On the serious side - it depends on what you want to do. The mango would make a pretty bowl or HF if you're into those - but IMO you could get a set of 2 or 3 smaller functional bowl set from the mango. 

Looking at the pics, the Kamanai looks like call thickness material if it's niclet figured, or a plate to go with the mango bowls if you want to keep it all together. The koa appears thin - pen blanks maybe but it does not look curly?


----------



## Foot Patrol (May 11, 2014)

Kevin here is a picture of the Koa. I cut a 5 inch slice off of it. It is 4 inch thick on one side. The other side is a wedge. The color is nice and does not look curly but it is still Koa. 



 

The Kamani has nice color but has a lot of cracks in it. I may have to have this cast in order to get useable scales. Otherwise I could use smaller pieces to glue to a different wood for a composite handle made up of 2 different types of wood. 

The mango is really wet. I cut the pith out but there was not much color.

Reactions: Like 3


----------



## Kevin (May 11, 2014)

No matter how you slice it you can't go wrong. I would say cut it for yourself to use it for yourself to give to family. But 99.9% of my woodworking goes to family as gifts so I am biased that way. 

In your case where the wood isn't figured, it doesn't matter because it started out with a family history. Make something with it and give it away to your family because it will mean as much to them as if it was worth $100 BF to us. That's my suggestion. My early works were made of plain Jane walnut and ERC and my family thinks they are works of art.

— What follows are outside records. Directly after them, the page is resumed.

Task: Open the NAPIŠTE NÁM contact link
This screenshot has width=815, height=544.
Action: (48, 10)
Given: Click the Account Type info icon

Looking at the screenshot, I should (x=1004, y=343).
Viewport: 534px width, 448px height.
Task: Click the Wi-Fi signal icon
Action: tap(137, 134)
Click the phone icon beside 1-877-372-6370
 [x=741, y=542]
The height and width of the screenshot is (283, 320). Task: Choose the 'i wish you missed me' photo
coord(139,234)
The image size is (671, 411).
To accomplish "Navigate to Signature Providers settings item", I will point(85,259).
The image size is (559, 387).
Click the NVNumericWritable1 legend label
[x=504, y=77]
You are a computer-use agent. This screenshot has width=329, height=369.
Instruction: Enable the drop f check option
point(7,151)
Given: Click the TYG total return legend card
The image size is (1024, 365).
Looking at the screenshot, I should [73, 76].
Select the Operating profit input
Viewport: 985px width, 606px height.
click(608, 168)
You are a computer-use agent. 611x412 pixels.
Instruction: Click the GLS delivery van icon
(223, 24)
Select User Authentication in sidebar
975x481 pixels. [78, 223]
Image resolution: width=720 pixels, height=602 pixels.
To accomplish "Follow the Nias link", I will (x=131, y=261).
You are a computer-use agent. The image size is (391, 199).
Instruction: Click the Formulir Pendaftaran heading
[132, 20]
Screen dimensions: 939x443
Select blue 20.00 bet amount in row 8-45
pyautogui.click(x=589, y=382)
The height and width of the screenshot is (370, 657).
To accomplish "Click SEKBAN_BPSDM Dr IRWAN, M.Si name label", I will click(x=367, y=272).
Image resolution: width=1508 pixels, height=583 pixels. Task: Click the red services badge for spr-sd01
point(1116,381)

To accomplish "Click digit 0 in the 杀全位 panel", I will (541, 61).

Reactions: Like 1 | Agree 1


----------



## Terry Summerville (May 12, 2014)

That is totally cool! My daughter is moving home from Hawaii this Friday....wish she would bring me some wood from the island! Lol


----------



## DKMD (May 12, 2014)

You may be able to get the mango to spalt by sealing it in a bag and putting it somewhere warm and dark... I've had some success doing that with maple and some others. Sometimes it molds, sometimes it spalts... Might be worth a shot.


----------



## Foot Patrol (May 13, 2014)

DKMD said:


> You may be able to get the mango to spalt by sealing it in a bag and putting it somewhere warm and dark... I've had some success doing that with maple and some others. Sometimes it molds, sometimes it spalts... Might be worth a shot.



I like this idea and will try it thank David. How long do you keep it in the dark.


----------



## DKMD (May 13, 2014)

Foot Patrol said:


> I like this idea and will try it thank David. How long do you keep it in the dark.


I throw them in a black plastic bag for a few months in my dust collector closet(it's warmer in there) then check on them. I've mostly done this with silver maple, and it spalts fairly easily... I'm sure different woods require different times, but a few months seems like a reasonable time to check it.


----------



## ripjack13 (May 18, 2014)

How warm should it be? above 60? outside in the sun?


----------



## DKMD (May 18, 2014)

ripjack13 said:


> How warm should it be? above 60? outside in the sun?


I haven't paid a lot of attention to the temperature in that closet, but I've read that 80 degrees and 80% humidity are pretty close to ideal.


----------



## ripjack13 (May 19, 2014)

Ah....I'll try it tonight when I get home. I have some black asbestos containment bags from work that are rugged and fairly large. 
Thanx for the info!


----------